Line by line, copy the data below exactly.

Collected data
[Start of Attachment]

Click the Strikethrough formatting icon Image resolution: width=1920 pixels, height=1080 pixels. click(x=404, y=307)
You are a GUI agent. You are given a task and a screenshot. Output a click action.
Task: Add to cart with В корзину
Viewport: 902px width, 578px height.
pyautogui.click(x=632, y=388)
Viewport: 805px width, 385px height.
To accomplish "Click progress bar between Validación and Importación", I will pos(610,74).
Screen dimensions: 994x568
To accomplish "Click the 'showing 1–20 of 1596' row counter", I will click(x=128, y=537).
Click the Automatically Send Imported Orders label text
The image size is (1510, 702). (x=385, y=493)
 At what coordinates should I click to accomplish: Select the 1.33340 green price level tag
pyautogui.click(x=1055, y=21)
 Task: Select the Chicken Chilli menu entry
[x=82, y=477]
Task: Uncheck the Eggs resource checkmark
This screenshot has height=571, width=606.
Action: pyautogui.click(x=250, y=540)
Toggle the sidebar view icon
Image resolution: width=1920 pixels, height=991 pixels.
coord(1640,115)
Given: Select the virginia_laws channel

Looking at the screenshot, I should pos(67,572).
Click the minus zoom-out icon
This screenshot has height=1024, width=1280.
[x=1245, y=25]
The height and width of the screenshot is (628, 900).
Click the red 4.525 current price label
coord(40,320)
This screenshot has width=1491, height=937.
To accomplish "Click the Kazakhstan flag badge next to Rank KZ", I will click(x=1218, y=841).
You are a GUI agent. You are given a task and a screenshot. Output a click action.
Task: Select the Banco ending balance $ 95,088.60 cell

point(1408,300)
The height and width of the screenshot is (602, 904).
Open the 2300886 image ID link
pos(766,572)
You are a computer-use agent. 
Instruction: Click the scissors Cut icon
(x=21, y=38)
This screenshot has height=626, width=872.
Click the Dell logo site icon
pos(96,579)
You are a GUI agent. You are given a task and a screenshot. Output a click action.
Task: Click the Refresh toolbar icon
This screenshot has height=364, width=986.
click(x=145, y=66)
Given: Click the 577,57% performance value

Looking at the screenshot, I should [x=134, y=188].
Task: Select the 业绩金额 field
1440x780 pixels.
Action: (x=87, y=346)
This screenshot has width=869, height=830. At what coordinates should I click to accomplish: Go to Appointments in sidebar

[End of Attachment]

- **Solved exercise**
Click the Strikethrough formatting icon Image resolution: width=1920 pixels, height=1080 pixels. click(x=404, y=307)
You are a GUI agent. You are given a task and a screenshot. Output a click action.
Task: Add to cart with В корзину
Viewport: 902px width, 578px height.
pyautogui.click(x=632, y=388)
Viewport: 805px width, 385px height.
To accomplish "Click progress bar between Validación and Importación", I will pos(610,74).
Screen dimensions: 994x568
To accomplish "Click the 'showing 1–20 of 1596' row counter", I will click(x=128, y=537).
Click the Automatically Send Imported Orders label text
The image size is (1510, 702). (x=385, y=493)
 At what coordinates should I click to accomplish: Select the 1.33340 green price level tag
pyautogui.click(x=1055, y=21)
 Task: Select the Chicken Chilli menu entry
[x=82, y=477]
Task: Uncheck the Eggs resource checkmark
This screenshot has height=571, width=606.
Action: pyautogui.click(x=250, y=540)
Toggle the sidebar view icon
Image resolution: width=1920 pixels, height=991 pixels.
coord(1640,115)
Given: Select the virginia_laws channel

Looking at the screenshot, I should pos(67,572).
Click the minus zoom-out icon
This screenshot has height=1024, width=1280.
[x=1245, y=25]
The height and width of the screenshot is (628, 900).
Click the red 4.525 current price label
coord(40,320)
This screenshot has width=1491, height=937.
To accomplish "Click the Kazakhstan flag badge next to Rank KZ", I will click(x=1218, y=841).
You are a GUI agent. You are given a task and a screenshot. Output a click action.
Task: Select the Banco ending balance $ 95,088.60 cell

point(1408,300)
The height and width of the screenshot is (602, 904).
Open the 2300886 image ID link
pos(766,572)
You are a computer-use agent. 
Instruction: Click the scissors Cut icon
(x=21, y=38)
This screenshot has height=626, width=872.
Click the Dell logo site icon
pos(96,579)
You are a GUI agent. You are given a task and a screenshot. Output a click action.
Task: Click the Refresh toolbar icon
This screenshot has height=364, width=986.
click(x=145, y=66)
Given: Click the 577,57% performance value

Looking at the screenshot, I should [x=134, y=188].
Task: Select the 业绩金额 field
1440x780 pixels.
Action: (x=87, y=346)
This screenshot has width=869, height=830. At what coordinates should I click to accomplish: Go to Appointments in sidebar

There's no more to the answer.